> Extract to read
__________________________________________________

Home | GridMPI | GridTCP | Publications | Download

Curret Release: GridMPI-2.1.3

Introduction to GridMPI

GridMPI is a new open-source free-software implementation of the standard MPI (Message Passing Interface) library designed for the Grid. GridMPI enables unmodified applications to run on cluster computers distributed across the Grid environment.

GridMPI team found that it is feasible to connect cluster computers and to run ordinary scientific applications in distance upto 500 miles. Simple experiment has shown that most MPI benchmarks scale fine upto 20 millisecond round-trip latency which corresponds to about 500 miles in distance, when the clusters are connected by fast 1 to 10 Gbps networks. 500 miles covers the major cities between Tokyo--Osaka in Japan. Thus, applications which are too large to run on a local cluster should run on multiple clusters in the Grid environment with acceptable performance. However, it is only feasible when using an efficient MPI implementation [1]. Existing implementations are not efficient enough mainly because of the two reasons: their focus on security features and TCP performance problems.

GridMPI skips security layers assuming dedicated secure links. The institutes housing large clusters tend to have their own networks to connect to other institutes in most cases. GridMPI so focuses on the performance on TCP. Since existing implementations are in most cases designed for MPP machines and recently clusters with special hardware, their performance on TCP with Ethernet is not optimal. Also TCP performance itself is not optimal for the work load of the MPI traffic. In addition, support for heterogeneous combinations of computers of the existing MPI implementations is not satisfactory. Thus, GridMPI is designed and implemented from the scratch. GridMPI is carefully coded and tested with heterogeneity in mind.

Overview of the GridMPI

GridMPI targets to a metropolitan-area, high-bandwidth environment (e.g., ≤20ms RTT latency, and ≥10Gbps bandwidth). Improving TCP/IP performance is the key to the successful deployment to the Grid, and GridMPI integrates the PSPacer module to achieve better use of the network. GridMPI runtime notifies to the PSPacer module about the estimated traffic at start and end of collective communications, and the PSPacer module regulated the traffic to adapt the TCP/IP behavior to large number of streams. Currently, GridMPI does nothing about security itself for efficiency reasons, but GridMPI is designed to collaborate with the tools from the NAREGI project for "Grid-level" security.

Features:

  • Full conformance to the standard: GridMPI passes 100% of the functional tests of the large test suites from ANL and Intel (MPI-1.2 level).

__________________________________________________

> Raw data
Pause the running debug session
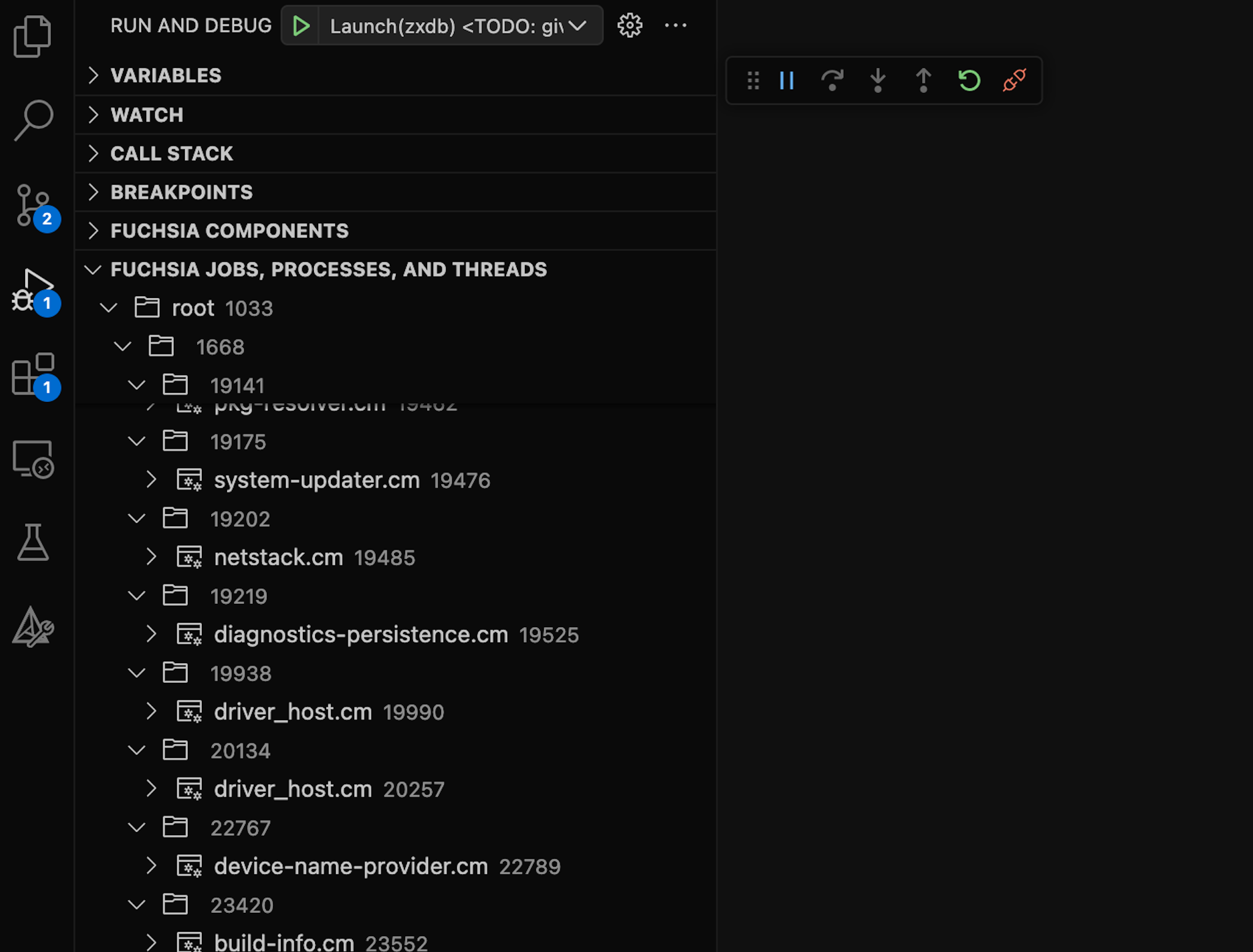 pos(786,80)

__________________________________________________

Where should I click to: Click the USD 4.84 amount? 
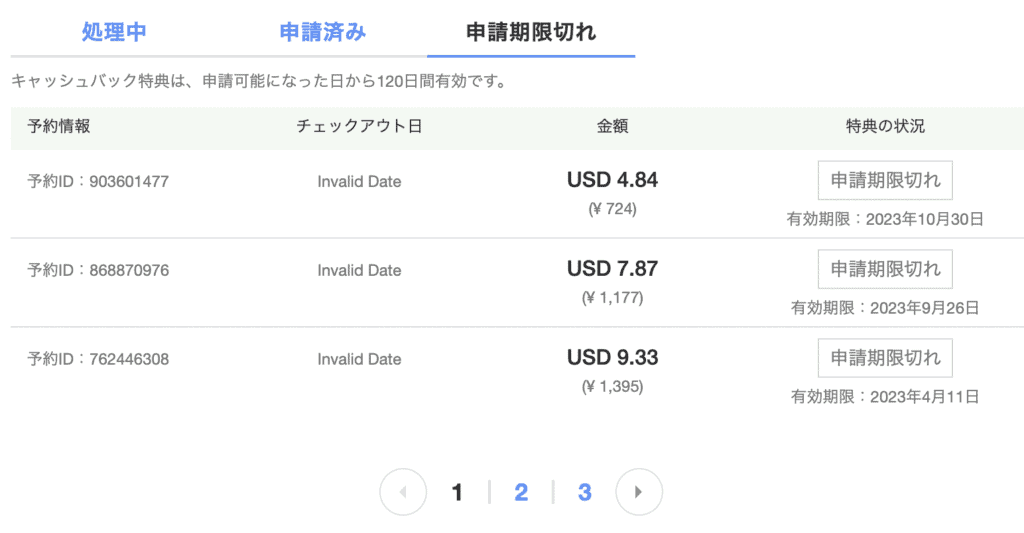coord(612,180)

__________________________________________________

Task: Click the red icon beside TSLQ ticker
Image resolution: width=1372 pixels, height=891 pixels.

__________________________________________________

> Set of tasks
A. Extract the passage of the GridMPI introduction that starts at "GridMPI team found" and ends at "TCP performance problems.", word for word.
B. Continue the GridMPI introduction from the point where it stops.

> Outputs
A.
GridMPI team found that it is feasible to connect cluster computers and to run ordinary scientific applications in distance upto 500 miles. Simple experiment has shown that most MPI benchmarks scale fine upto 20 millisecond round-trip latency which corresponds to about 500 miles in distance, when the clusters are connected by fast 1 to 10 Gbps networks. 500 miles covers the major cities between Tokyo--Osaka in Japan. Thus, applications which are too large to run on a local cluster should run on multiple clusters in the Grid environment with acceptable performance. However, it is only feasible when using an efficient MPI implementation [1]. Existing implementations are not efficient enough mainly because of the two reasons: their focus on security features and TCP performance problems.

B.
  • Full heterogeneity support: GridMPI is fully tested with combinations of processors of 32bit/64bit and big/little-endian.
  • Primary support of TCP/IP and sockets: GridMPI is written from scratch and it is new and clean. It is efficient with sockets, and thus suitable for the Grid as well as ordinary Ethernet-based clusters.
  • Cooperation with Grid job submission: GridMPI can be used with Globus, Unicore, tool from NAREGI project, etc.
  • Checkpointing support: GridMPI supports checkpointing on Linux/IA32 platforms to restart long-running applications from failure.
  • Vendor MPI support: GridMPI supports IBM-MPI, Fujitsu-Solaris-MPI, Intel-MPI, and any MPICH-based MPI for clusters with special communication hardware.

GridMPI is a new MPI programming environment designed to efficiently run MPI applications in the Grid. GridMPI introduces a Latency-aware Collectives layer which optimizes the communication performance over the links with non-uniform latency and bandwidth and hides the details of the lower-level communication libraries.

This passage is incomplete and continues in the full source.